Mulheres com filho têm menos chance de alcançar à alta liderança, dizem especialistas

Outro grande desafio na trajetória das mulheres, a maternidade é apontada pelas executivas como uma das  maiores barreiras para a ascensão. De acordo com Margareth Goldenberg, gestora executiva do Mulher 360 (movimento empresarial que trabalha por empoderamento feminino e equidade de gênero), é mais comum que mulheres cheguem à liderança quando não têm filhos. Isso significa, explica ela, que muitas precisam abrir mão das ambições pessoais para serem executivas. “Não é justo que elas tenham de optar. As barreiras da maternidade são imensas na jornada de desenvolvimento profissional. Portanto, as empresas precisam adotar práticas acolhedoras, como horário flexível.”

Ligia Pinto, do Grupo Mulheres do Brasil, conta que, em um trabalho que fez para uma grande consultoria, observou que as mulheres que estavam na lista dos dez principais candidatos a se tornar sócios da empresa não tinham filhos. As candidatas com filhos apareciam nas últimas posições de um ranking com 40 profissionais. Isso acontecia porque a metodologia adotada para analisar os futuros sócios considerava o faturamento que os profissionais tinham conseguido gerar em 12 anos. Mulheres que haviam tirado licença maternidade tinham faturamento zero por quatro ou oito meses, conforme o número de filhos que tinham tido.

“Eles não levavam em consideração o período de afastamento. Quando era desconsiderado o período de licença maternidade, essas mulheres subiam no ranking e entravam de verdade na disputa pela vaga de sócia. Essa questão da maternidade é estrutural, mas esse exemplo mostra quanto até o padrão de avaliação pode ser machista”, diz Lígia.

“A avaliação de profissionais, para ser meritocrática, tem de considerar pessoas em igualdade de oportunidades. Assim, tem de considerar as especificidades da mulher que é mãe, que não está em igualdade de oportunidades dos outros."

Lígia Pinto, diretora de relações governamentais do Grupo Mulheres do Brasil

Professora de gestão de pessoas na FGV, Vanessa Cepellos conta que muitas mulheres acabam sendo forçadas a deixar seus empregos quando têm filhos e, ao tentarem retornar ao mercado, percebem que suas habilidades ficaram obsoletas. Para aquelas que conseguem permanecer no trabalho, é comum que passem a ser mal avaliadas pelos superiores por terem de dividir a atenção com as obrigações domésticas.

No caso de Solange Sobral, da CI&T, a ascensão profissional e a maternidade só foram possíveis porque ela teve a oportunidade de discutir com os chefes, antes da licença, como seria seu retorno. “Isso me deu uma sensação de conforto, de que não seria esquecida.” Quando a licença acabou, a executiva já tinha novos desafios para assumir no trabalho. “Tem de haver essas ações intencionais”, frisa.

Antes da licença maternidade, Solange discutiu com os chefes como seria o retorno
Antes da licença maternidade, Solange discutiu com os chefes como seria o retornoCI&T

Solange conta também que o apoio da mãe e do marido foram fundamentais para conciliar vida pessoal e profissional. “Tive o privilégio de ter parceiros e filhos que entenderam que, em alguns momentos, não estaria presente porque, para me sentir completa, tinha também o lado profissional.”

## O QUE FAZER
Dê continuidade ao texto sobre maternidade e ascensão das mulheres à alta liderança, começando logo após a última frase apresentada.

## DADOS COLETADOS
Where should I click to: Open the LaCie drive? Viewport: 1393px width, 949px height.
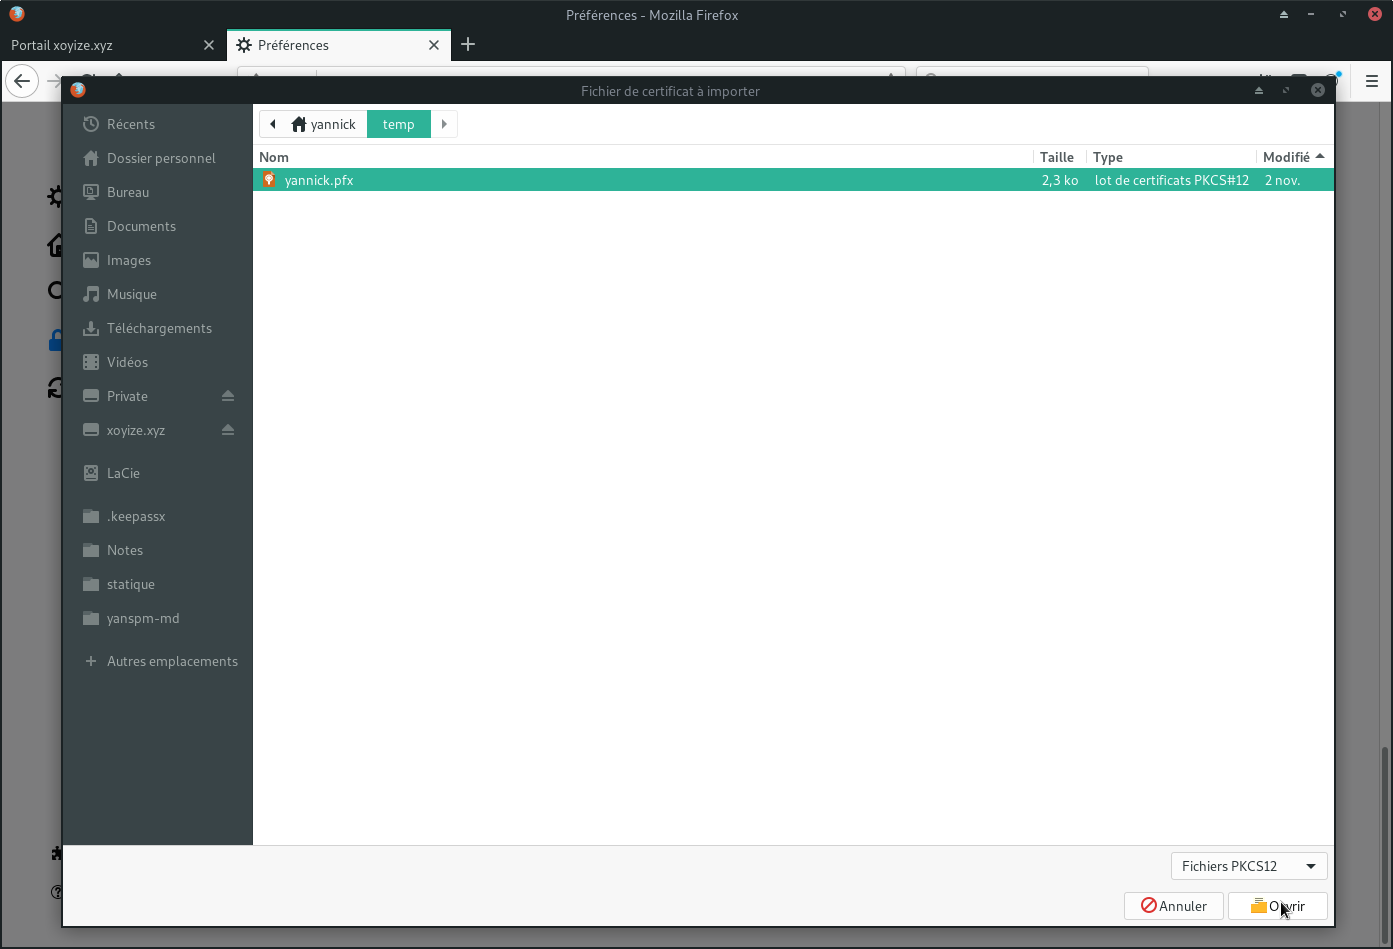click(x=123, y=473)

## RESULTADO DA TAREFA
A diretora de relação com investidores da TIM, Camille Loyo Faria, também afirma que contou com familiares que ficavam com os filhos enquanto ela se dedicava ao trabalho. Ela destaca, porém, que foi preciso se despir de uma “culpa cultural” para deixar as crianças com os parentes. “Temos de entrar nessa jornada sabendo que não vamos ser mães e profissionais perfeitas. Temos de entender qual é o momento em que estamos na vida, quando precisamos priorizar o trabalho ou a maternidade. Você tem de estar em paz com isso e ir equilibrando os pratos.”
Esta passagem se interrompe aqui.